▶ **Quoted passage**
A business won't last long if they do not turn a profit.. 

Though today there are a bunch of crazy things that happen with corporations that would never fly as a mom and pop business with Actual cash on hand vs overall business values and such. 

I think the largest failure today is people thinking that 50.00 per hour is a good living wage..   Back in the late 80's everyone was brainwashed into thinking that corps and businesses could not afford to pay the average worker more money.. 

Labor is the largest expense for most or at least it used to be when hand labor was a major component of the mfg structuring and thus all the larger  corps moved to lower labor rate states and then eventually to other countries.. 

The USA is a country builder..  With our industry  we keep moving production to other 3rd world countries build the economy and then as the labor raises to a certain price point they move onto the next place or location. 

This cycle has happened from very early on.   It has not changed..  Just the scaled wages up high.. 

I as a single shop person can never get rich by myself unless I get lucky both with position in the field and with patrons who also find favor in my work. 

If this does not take place I need to produce an item that I then can sell more of them and then as long as I can turn ample profits off the employees I have on payroll the business can be successful.   I have to turn X amount of dollars from each persons work.  When the labor costs me more than what I am selling its time to close shop before there is no money left.. 

Or I need to lower labor costs.. And the cycle continues. 

I refuse to work for less than 100.00 per hour...  Is this snobbery..   No..  Today it is a living wage for a 40 hr work week..  This is an ideal and if I can do that then I can also afford all the items that would be included in such a business..    800.00 per day,  4000.00 per week,  200K a year..    Today this 200k a year is barely living if we look at the standard of living.

▶ **The input**
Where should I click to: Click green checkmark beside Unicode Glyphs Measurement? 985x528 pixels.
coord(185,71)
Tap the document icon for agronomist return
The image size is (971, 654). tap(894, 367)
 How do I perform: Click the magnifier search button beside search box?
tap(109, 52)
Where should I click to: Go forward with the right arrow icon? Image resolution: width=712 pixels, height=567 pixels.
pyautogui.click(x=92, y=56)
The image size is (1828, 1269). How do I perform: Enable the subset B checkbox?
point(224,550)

--

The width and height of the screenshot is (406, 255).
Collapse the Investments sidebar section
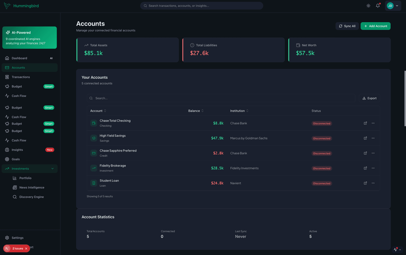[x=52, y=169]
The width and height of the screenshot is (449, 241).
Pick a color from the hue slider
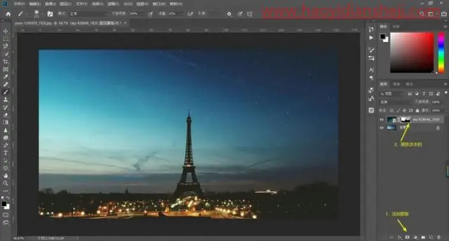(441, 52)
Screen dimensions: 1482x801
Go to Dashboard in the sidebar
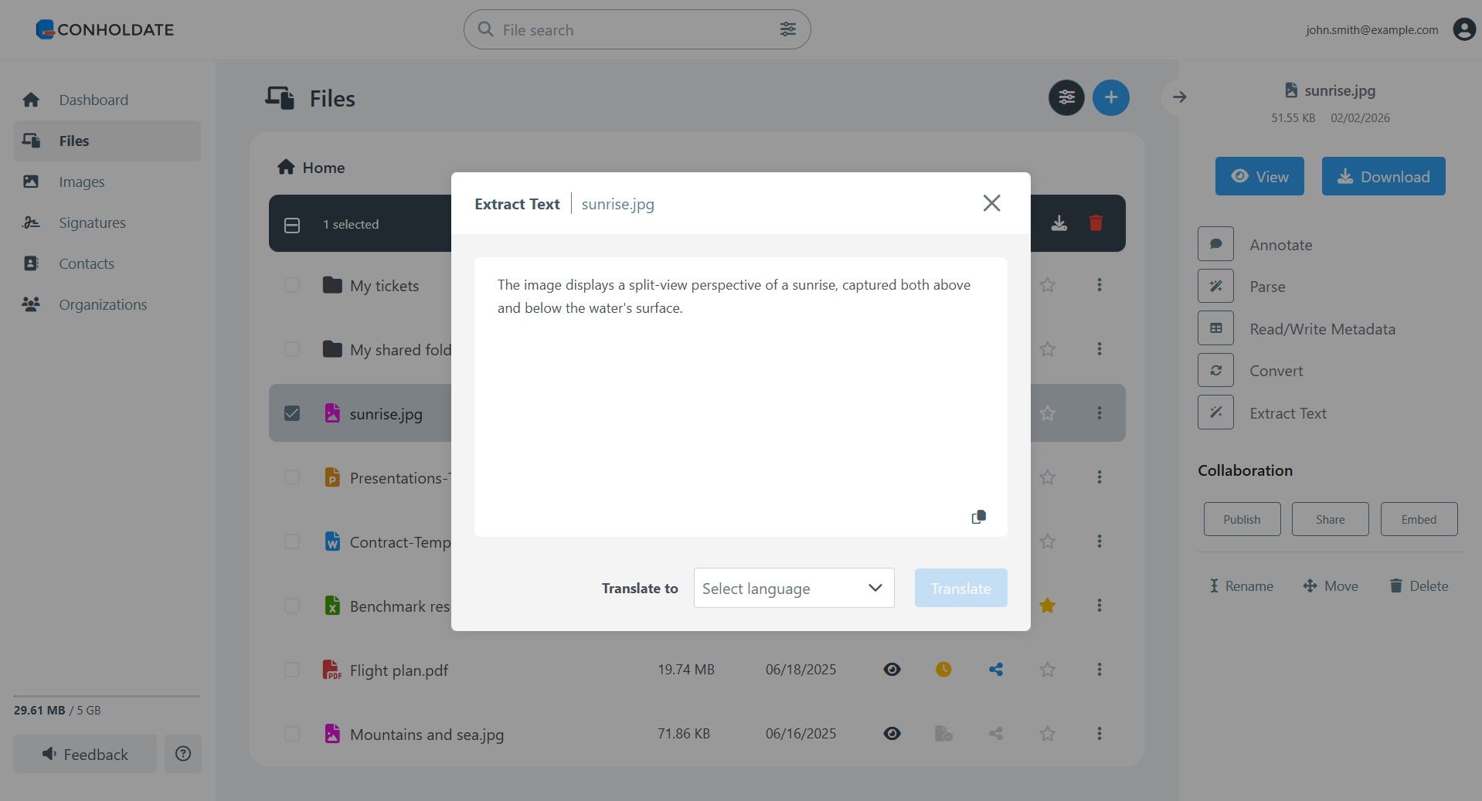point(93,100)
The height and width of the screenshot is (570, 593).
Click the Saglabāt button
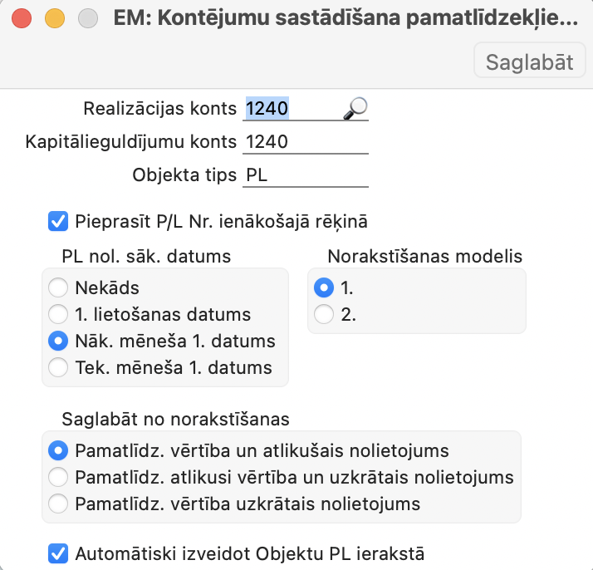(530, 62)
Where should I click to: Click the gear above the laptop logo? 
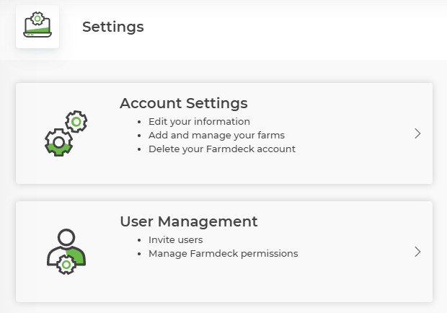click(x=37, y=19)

▶ **Written tasks**
1. In the rows, rewrite the part that opens with the line containing "The width and height of the screenshot is (449, 241)." and closes with the line containing "click(x=37, y=19)", replacing "sidebar" with "side panel" and leaving everything else unchanged. Leave the pictures out of your answer.
2. Continue the post on wages and labor costs from its last sentence.

▶ **Written responses**
1.
The width and height of the screenshot is (449, 241).
Pick a color from the hue slider
(441, 52)
Screen dimensions: 1482x801
Go to Dashboard in the side panel
point(93,100)
The height and width of the screenshot is (570, 593).
Click the Saglabāt button
(530, 62)
Where should I click to: Click the gear above the laptop logo? 
click(x=37, y=19)

2.
But, few will really acknowledge that 50.00 is not enough per hour.   And certainly no employer wants to hear the person wants 100 per hour because of what I all ready mentioned with a number of dollar per employee. 

If I am christian, I can run my business with these principals in place but it does not mean the business will or won't be successful. 

I have found that if a business or a person is supposed to be successful they will be..   

Success is and can only be measured by the person themselves..  Not by any other measure..  

If we look at strictly numbers then we end up right back to where the numbers dictate each employee has to produce a certain excess for the amount of work produced.  X dollars be hour of employee pay. 

it is really simple, but may will want to make it more complex saying as an importance " it's more complicated than that"..    

it can be as simple or as complex as someone wants it to be..    It's also someone can look at forging that nail and discuss it till everyone agrees and spend that 30 minutes so everyone can agree (of which 30minutes is problably more like 4hrs)..  Verses just grabbing the stuff and 1 minute later making the nail.. 

I am in business to stay afloat.   At this point in my life I am on the back side of maximal output..  With less output comes charging more for a given service up to the pricing point that only a few will find the value vs desire to even out these are the customers who end up paying much, much more than 100.00 per hour.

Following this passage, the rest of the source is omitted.